Published: January 13, 2024
This is the last in a three-part series on LLM chatbots. The previous articles discussed the power of client-side LLMs and walked you through adding a WebLLM-powered chatbot to a to-do list application.
Some newer devices ship with large language and other AI models right on the device. Chrome has proposed integrating Built-in AI APIs into the browser, with a number of APIs in different stages of development. Many of these APIs are going through the standards process, so that websites can use the same implementation and model to achieve the maximum inference performance.
The Prompt API is one such AI API. To use it, developers are encouraged to sign up for the early preview program. Once accepted, you'll receive instructions on how to enable the Prompt API in browsers. The Prompt API is available in an origin trial for Chrome Extensions, so you can test this API for real extension users.
Shared model access
The Prompt API behaves similarly to WebLLM. However, there is no model selection this time (you have to use the LLM that ships with the browser). When enabling Built-in AI, Chrome downloads Gemini Nano into the browser. This model can then be shared across multiple origins and runs with maximum performance. There is a GitHub issue where a developer has requested to add a model selection feature.
Set up the conversation
You can start the message conversation in the exact same way, but the Prompt API also offers a shorthand syntax to specify the system prompt. Start the language model session using the create()
method on the self.ai.languageModel
property:
const session = await self.ai.languageModel.create({
systemPrompt: `You are a helpful assistant. You will answer questions related
to the user's to-do list. Decline all other requests not related to the user's
todos. This is the to-do list in JSON: ${JSON.stringify(todos)}`,
});
Answer your first question
Instead of having a configuration object for configuring streaming, the Prompt API offers two separate methods:
prompt()
returns the full stringpromptStreaming()
returns an async iterable. In contrast with WebLLM, the Prompt API responds with the full string response, so you don't have to combine the results yourself.

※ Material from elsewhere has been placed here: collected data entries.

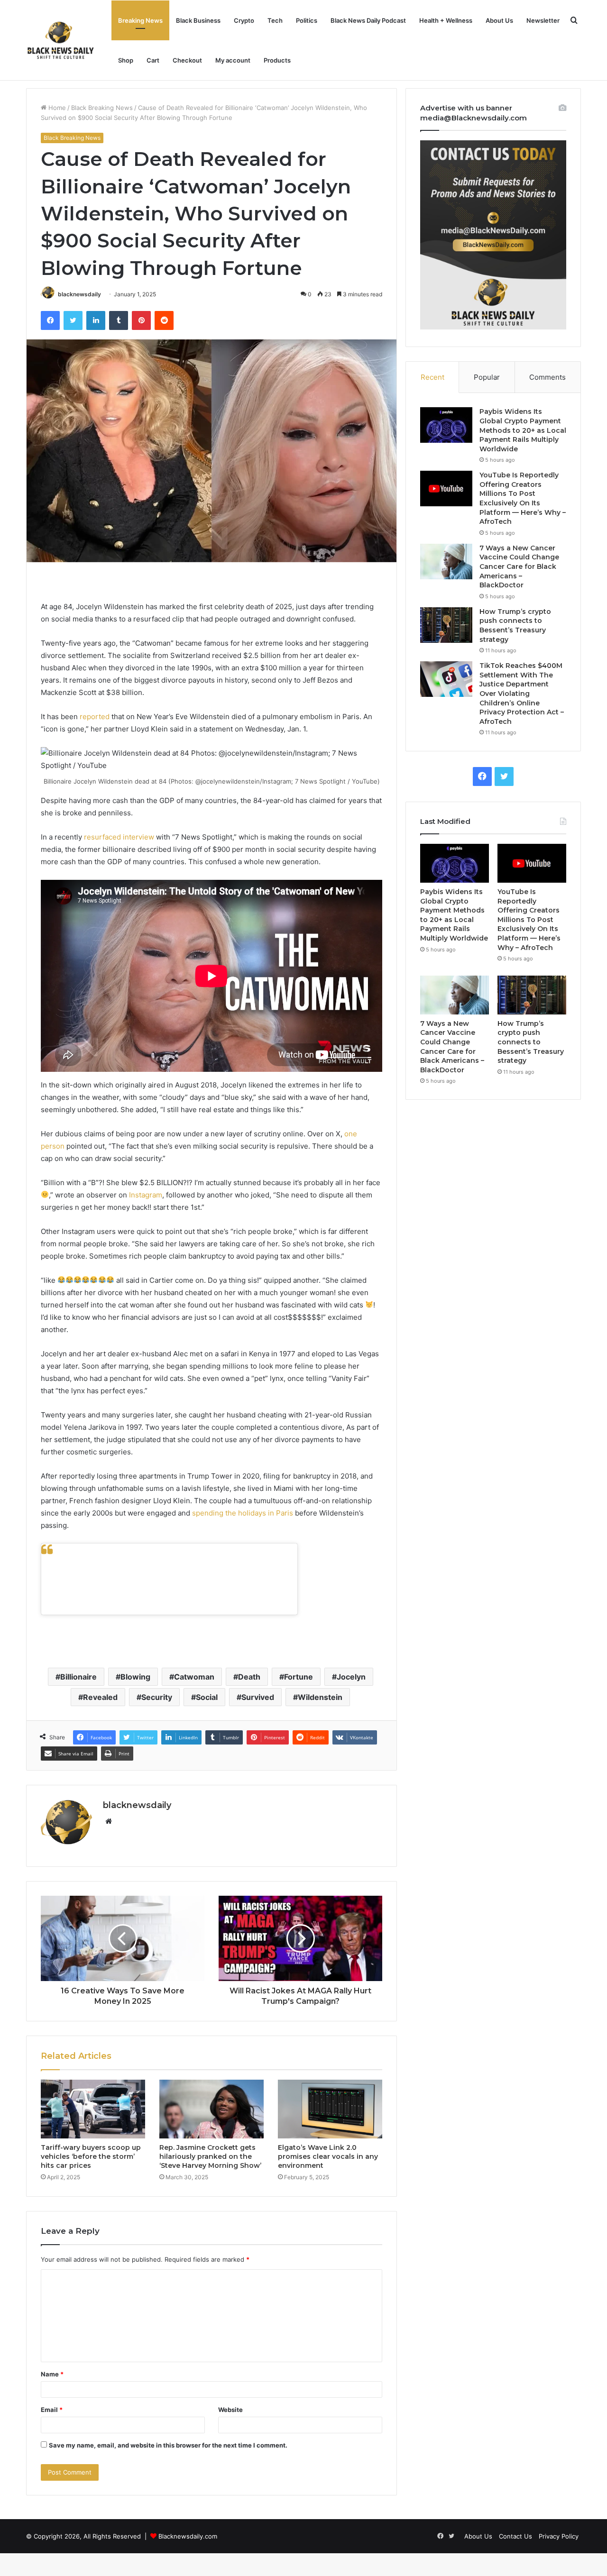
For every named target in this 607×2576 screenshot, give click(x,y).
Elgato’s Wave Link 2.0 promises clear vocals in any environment (328, 2156)
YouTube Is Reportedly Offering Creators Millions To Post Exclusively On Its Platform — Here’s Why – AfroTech (522, 498)
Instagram (145, 1194)
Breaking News (140, 20)
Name (52, 2374)
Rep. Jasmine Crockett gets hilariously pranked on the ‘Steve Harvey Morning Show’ (210, 2156)
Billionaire (78, 1676)
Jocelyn (351, 1676)
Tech (275, 20)
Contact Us (515, 2536)
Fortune (298, 1676)
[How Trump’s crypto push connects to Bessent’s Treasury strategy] (446, 625)
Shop (125, 60)
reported (95, 716)
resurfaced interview (119, 836)
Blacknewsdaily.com (187, 2536)
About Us (499, 20)
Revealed (100, 1697)
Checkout (187, 60)
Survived (257, 1697)
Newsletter (543, 20)
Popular (487, 377)
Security (156, 1697)
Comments (547, 377)
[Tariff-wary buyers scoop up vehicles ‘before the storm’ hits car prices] (93, 2109)
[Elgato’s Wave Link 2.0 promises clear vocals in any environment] (330, 2109)
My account (232, 60)
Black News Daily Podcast (368, 20)
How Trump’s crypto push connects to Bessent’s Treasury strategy (515, 625)
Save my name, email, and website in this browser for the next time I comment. (168, 2445)
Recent (432, 377)
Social (207, 1697)
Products (277, 60)
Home (56, 107)
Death (249, 1676)
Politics (306, 20)
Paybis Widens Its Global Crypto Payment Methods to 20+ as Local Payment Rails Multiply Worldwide (522, 430)
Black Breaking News (102, 107)
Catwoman (194, 1676)
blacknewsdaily (79, 294)
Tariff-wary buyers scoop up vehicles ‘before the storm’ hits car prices (91, 2156)
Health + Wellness (445, 20)
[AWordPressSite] (60, 40)
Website (230, 2409)
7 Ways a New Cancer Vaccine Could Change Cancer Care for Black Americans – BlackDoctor (519, 566)
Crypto (244, 20)
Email (52, 2409)
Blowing (135, 1676)
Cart (153, 60)
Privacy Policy (559, 2536)
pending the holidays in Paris (244, 1512)
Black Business (198, 20)
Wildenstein (320, 1697)
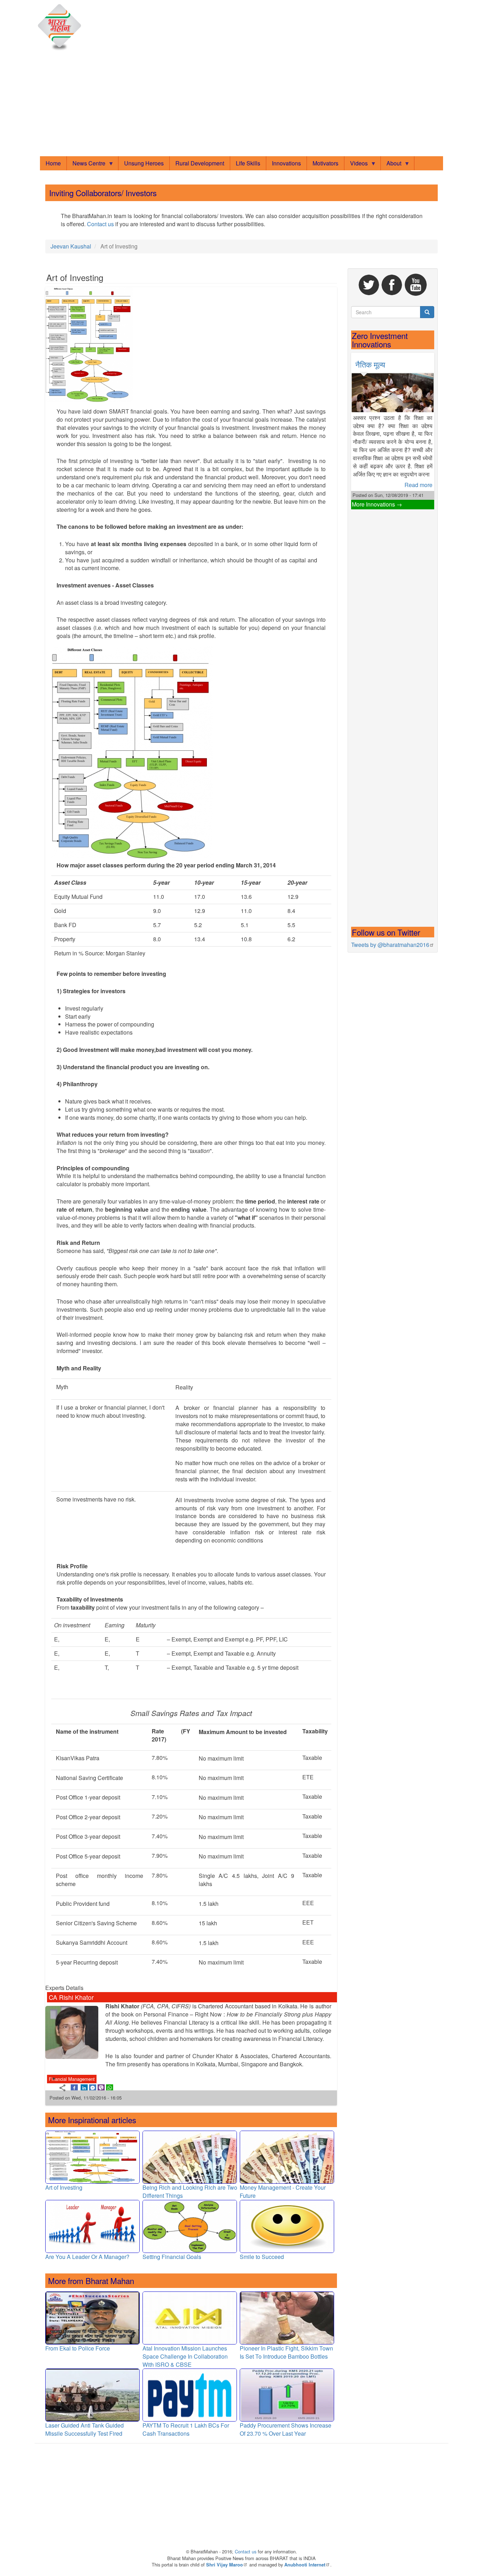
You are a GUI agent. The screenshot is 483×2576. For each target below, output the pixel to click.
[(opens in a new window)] (74, 2087)
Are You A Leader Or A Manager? (87, 2257)
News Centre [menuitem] (86, 164)
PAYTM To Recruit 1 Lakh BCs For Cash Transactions (185, 2429)
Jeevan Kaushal (71, 246)
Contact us (100, 224)
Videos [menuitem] (356, 164)
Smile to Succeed (262, 2257)
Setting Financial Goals (171, 2257)
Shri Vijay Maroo (224, 2565)
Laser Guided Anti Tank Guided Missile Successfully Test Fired (84, 2429)
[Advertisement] (241, 104)
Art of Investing (63, 2187)
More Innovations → (377, 504)
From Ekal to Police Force (77, 2348)
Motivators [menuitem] (325, 163)
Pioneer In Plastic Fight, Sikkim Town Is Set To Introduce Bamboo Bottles (286, 2352)
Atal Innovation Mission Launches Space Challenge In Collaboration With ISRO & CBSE (185, 2356)
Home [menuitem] (53, 163)
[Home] (61, 27)
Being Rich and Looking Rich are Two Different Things (189, 2191)
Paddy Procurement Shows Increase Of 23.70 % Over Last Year (285, 2429)
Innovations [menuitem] (286, 163)
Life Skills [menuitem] (248, 163)
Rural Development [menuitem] (199, 163)
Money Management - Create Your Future (283, 2191)
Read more (418, 485)
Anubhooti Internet (304, 2565)
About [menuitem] (391, 164)
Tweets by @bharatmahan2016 (390, 945)
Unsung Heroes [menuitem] (144, 163)
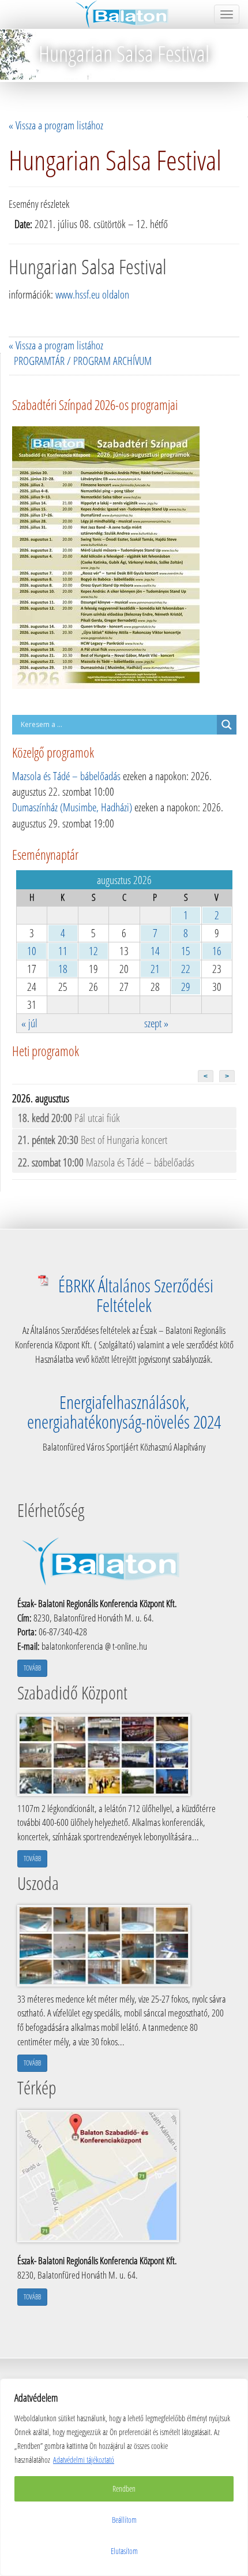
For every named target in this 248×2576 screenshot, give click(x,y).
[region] (124, 2477)
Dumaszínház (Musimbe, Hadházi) (72, 807)
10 (31, 951)
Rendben (124, 2488)
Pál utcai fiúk (69, 1117)
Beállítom (124, 2519)
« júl (29, 1023)
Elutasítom (124, 2550)
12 (93, 951)
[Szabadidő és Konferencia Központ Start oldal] (124, 14)
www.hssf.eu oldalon (92, 294)
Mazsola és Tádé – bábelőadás (66, 776)
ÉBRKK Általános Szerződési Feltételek (135, 1295)
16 (216, 951)
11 (62, 951)
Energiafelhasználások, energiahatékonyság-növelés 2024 (124, 1412)
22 (185, 968)
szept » (156, 1023)
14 (155, 951)
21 (155, 968)
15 (185, 951)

If no other origin has triggered the model download before, your first request may take a very long time while Gemini Nano is downloaded into your browser. If the model is already available, inference starts immediately.
const stream = session.promptStreaming("How many open todos do I have?");
for await (const reply of stream) {
console.log(reply);
}
Demo
Summary
Integrating LLMs into applications can significantly enhance the user experience. While cloud services offer higher-quality models and high inference performance regardless of the user's device, on-device solutions, such as WebLLM and Chrome's Prompt API, are offline-capable, improve privacy, and save cost compared to cloud-based alternatives. Try out these new APIs and make your web applications smarter.